To do – Express the lines below as a JSON list of strings, one string per line, leaving out blank lines.

____

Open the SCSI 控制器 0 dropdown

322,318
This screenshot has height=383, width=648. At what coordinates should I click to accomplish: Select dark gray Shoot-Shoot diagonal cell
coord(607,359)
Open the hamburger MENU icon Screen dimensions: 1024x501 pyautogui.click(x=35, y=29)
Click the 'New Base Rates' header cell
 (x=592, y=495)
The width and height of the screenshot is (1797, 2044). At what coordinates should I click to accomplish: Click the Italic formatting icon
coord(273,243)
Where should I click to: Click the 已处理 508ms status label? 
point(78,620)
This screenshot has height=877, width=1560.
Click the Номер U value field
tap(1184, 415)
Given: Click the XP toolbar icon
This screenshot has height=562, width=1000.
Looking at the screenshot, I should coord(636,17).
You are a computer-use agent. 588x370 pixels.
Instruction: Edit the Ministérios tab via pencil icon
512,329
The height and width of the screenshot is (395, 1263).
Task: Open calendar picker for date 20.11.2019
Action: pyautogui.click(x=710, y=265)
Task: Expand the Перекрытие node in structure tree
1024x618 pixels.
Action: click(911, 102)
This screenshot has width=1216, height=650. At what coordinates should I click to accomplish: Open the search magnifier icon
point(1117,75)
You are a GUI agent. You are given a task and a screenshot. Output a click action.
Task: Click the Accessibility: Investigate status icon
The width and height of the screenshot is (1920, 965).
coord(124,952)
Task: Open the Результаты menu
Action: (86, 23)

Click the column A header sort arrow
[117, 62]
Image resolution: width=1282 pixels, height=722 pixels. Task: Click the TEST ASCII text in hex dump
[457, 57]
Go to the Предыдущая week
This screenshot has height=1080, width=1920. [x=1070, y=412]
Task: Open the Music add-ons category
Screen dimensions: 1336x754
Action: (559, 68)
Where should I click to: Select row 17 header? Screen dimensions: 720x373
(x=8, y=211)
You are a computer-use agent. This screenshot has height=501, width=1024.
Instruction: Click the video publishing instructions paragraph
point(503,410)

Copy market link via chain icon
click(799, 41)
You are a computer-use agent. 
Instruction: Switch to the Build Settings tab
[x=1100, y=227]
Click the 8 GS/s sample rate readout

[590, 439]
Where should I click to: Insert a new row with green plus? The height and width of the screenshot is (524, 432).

____

Written solution –
[
  "Open the SCSI 控制器 0 dropdown",
  "322,318",
  "This screenshot has height=383, width=648. At what coordinates should I click to accomplish: Select dark gray Shoot-Shoot diagonal cell",
  "coord(607,359)",
  "Open the hamburger MENU icon Screen dimensions: 1024x501 pyautogui.click(x=35, y=29)",
  "Click the 'New Base Rates' header cell",
  " (x=592, y=495)",
  "The width and height of the screenshot is (1797, 2044). At what coordinates should I click to accomplish: Click the Italic formatting icon",
  "coord(273,243)",
  "Where should I click to: Click the 已处理 508ms status label? ",
  "point(78,620)",
  "This screenshot has height=877, width=1560.",
  "Click the Номер U value field",
  "tap(1184, 415)",
  "Given: Click the XP toolbar icon",
  "This screenshot has height=562, width=1000.",
  "Looking at the screenshot, I should coord(636,17).",
  "You are a computer-use agent. 588x370 pixels.",
  "Instruction: Edit the Ministérios tab via pencil icon",
  "512,329",
  "The height and width of the screenshot is (395, 1263).",
  "Task: Open calendar picker for date 20.11.2019",
  "Action: pyautogui.click(x=710, y=265)",
  "Task: Expand the Перекрытие node in structure tree",
  "1024x618 pixels.",
  "Action: click(911, 102)",
  "This screenshot has width=1216, height=650. At what coordinates should I click to accomplish: Open the search magnifier icon",
  "point(1117,75)",
  "You are a GUI agent. You are given a task and a screenshot. Output a click action.",
  "Task: Click the Accessibility: Investigate status icon",
  "The width and height of the screenshot is (1920, 965).",
  "coord(124,952)",
  "Task: Open the Результаты menu",
  "Action: (86, 23)",
  "Click the column A header sort arrow",
  "[117, 62]",
  "Image resolution: width=1282 pixels, height=722 pixels. Task: Click the TEST ASCII text in hex dump",
  "[457, 57]",
  "Go to the Предыдущая week",
  "This screenshot has height=1080, width=1920. [x=1070, y=412]",
  "Task: Open the Music add-ons category",
  "Screen dimensions: 1336x754",
  "Action: (559, 68)",
  "Where should I click to: Select row 17 header? Screen dimensions: 720x373",
  "(x=8, y=211)",
  "You are a computer-use agent. This screenshot has height=501, width=1024.",
  "Instruction: Click the video publishing instructions paragraph",
  "point(503,410)",
  "Copy market link via chain icon",
  "click(799, 41)",
  "You are a computer-use agent. ",
  "Instruction: Switch to the Build Settings tab",
  "[x=1100, y=227]",
  "Click the 8 GS/s sample rate readout",
  "[590, 439]",
  "Where should I click to: Insert a new row with green plus? The height and width of the screenshot is (524, 432)."
]